L'auteur du roman dont la BD a été adaptée est lui-même ce chef d'entreprise qui a vécu tout cela. C'est ce côté réel du récit qui est intéressant, car ça s'est vraiment passé et la société en question existe toujours.

Le tout est raconté de manière claire, à la première personne. Le dessin est simple mais efficace et agréable. Les couleurs sont sobres, plutôt originales dans leurs teintes beige et jaune. C'est une bande dessinée bien réalisée et plaisante à lire.
Une bonne lecture pour ceux qui s'intéressent au monde de l'entreprise et à l'impact qu'une crise financière peut avoir sur lui.

Nom série  Le Casque d'Agris  posté le 30/11/2012 Modifier cet avis Achat conseillé ? Oui
Note Note: 3/5 (Pas mal)
Le Casque d'Agris est une bande dessinée historique instructive, fouillée et plutôt bien foutue.

Elle met en scène les Gaulois du 3e siècle avant notre ère avec une vie et un soin du détail remarquables.

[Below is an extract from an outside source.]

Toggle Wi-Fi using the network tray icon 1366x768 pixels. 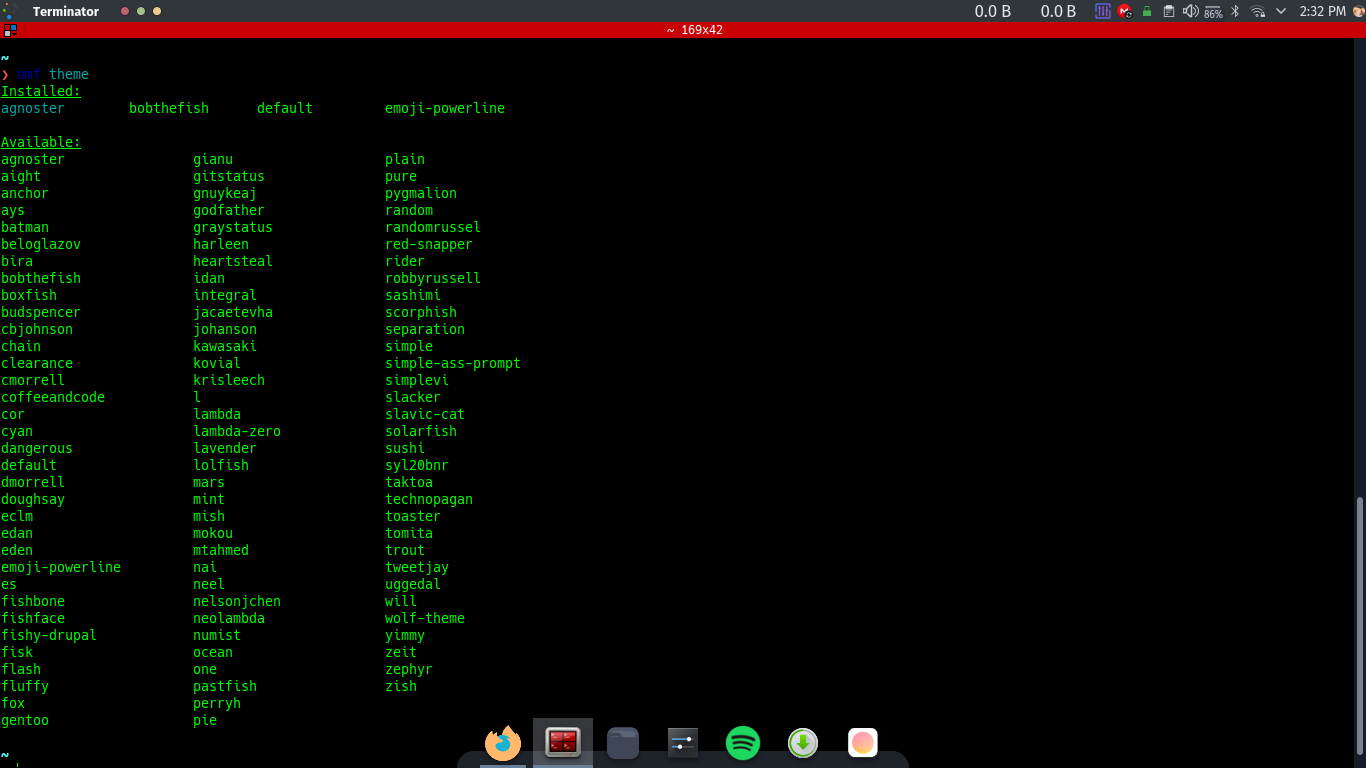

Je salue la rigueur historique de l'ouvrage qui se base sur l'ensemble des connaissances sur les peuples de l'époque accumulée par les historiens jusqu'en 2004 (J'imagine qu'entre temps, elles n'ont pas tellement évolué). Et là où les connaissances scientifiques ne sont pas suffisamment claires, quand il reste des doutes, sur les couleurs des habits des gaulois par exemple, l'auteur fait des choix raisonnables et intéressants qu'il prend le soin d'expliquer dans les carnets à la fin de chaque tome.

Mais ce n'est pas un documentaire. C'est une véritable série d'action et d'aventure. Elle met en scène un conflit entre les peuplades Sénones et Parisii, opposés aux belges Bellovaques. Et derrière ce conflit se trame une trahison à grande échelle qu'un héros venu d'une autre peuplade plus lointaine viendra dénouer avec l'aide des chefs restés loyaux, d'un druide et de la jolie fille du roi.
Ce n'est pas une intrigue foncièrement originale mais elle est bien faite et racontée de manière suffisamment prenante.
Le dessin est lui aussi de bonne qualité. Les couleurs, par contre, m'ont laissé une impression plus mitigée. Je trouve que leur choix n'est pas toujours très approprié, les ensembles manquant d'harmonie et d'élégance, et cela donne un aspect légèrement amateur à l'a bande dessinée alors que techniquement il n'y a rien à reprocher au graphisme.

L'histoire se termine en deux tomes. Le rythme appuyé et la densité du second me poussent à me demander si un troisième n'était pas prévu initialement. Mais j'apprécie que le récit ne s'étende pas trop en rebondissements inutiles.
Ce fut une lecture plaisante et instructive.